Improving the performance of bioelectrochemical sulfate removal by applying flow mode. undefined

Treatment of wastewater contaminated with high sulfate concentrations is an environmental imperative lacking a sustainable and environmental friendly technological solution. Microbial electrochemical technologies (MET) represent promising approaches for sulfate reduction. In MET, a cathode is introduced as inexhaustible electron source of reductive power via direct or mediated electron transfer promoting sulfate reduction. So far, this is mainly studied in batch mode representing straightforward and easy-to-use systems, but their practical implementation seems unlikely, as treatment capacities are limited.
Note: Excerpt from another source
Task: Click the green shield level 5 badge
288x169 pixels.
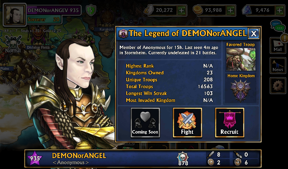Action: pos(91,10)
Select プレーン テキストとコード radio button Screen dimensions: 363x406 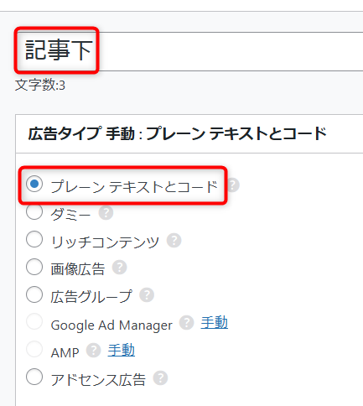pyautogui.click(x=34, y=184)
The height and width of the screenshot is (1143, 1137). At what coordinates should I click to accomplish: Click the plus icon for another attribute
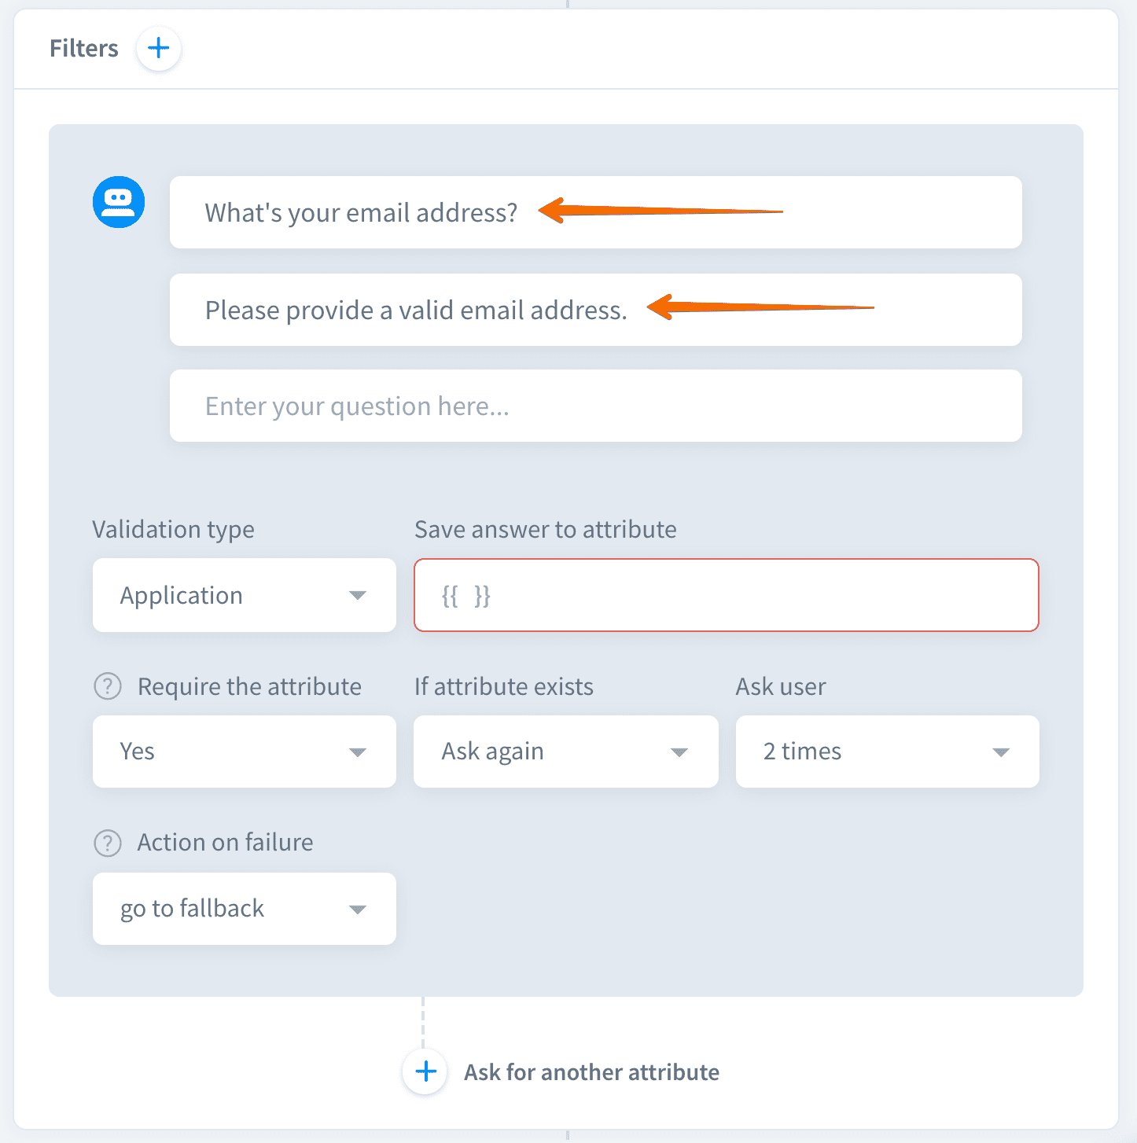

Here we investigated bioelectrochemical sulfate reduction in flow mode and achieved sulfate removal rates (Rsulfate) and removal efficiencies (Esulfate) being comparable to batch experiments. Different temperatures and hydraulic retention times (HRT) were applied. The best performance (Rsulfate= 3.1 mmol L−1 d−1, Esulfate= 89.6%) was achieved at HRT 3.5 d and 30°C. Microbial community analysis based on amplicon sequencing demonstrated that sulfate reduction is mainly performed by prokaryotes belonging to the genera Desulfomicrobium, Desulfovibrio, and Desulfococcus, indicating that hydrogenotrophic and heterotrophic sulfate reduction occurred by utilizing cathodically produced H2 or acetate produced by homoacetogens (Acetobacterium). The advantage of flow operation for bioelectrochemical sulfate reduction is likely based on higher absolute biomass, stable pH, decreased sulfide inhibition, and optimized ratio between sulfate-reducing prokaryotes and homoacetogens.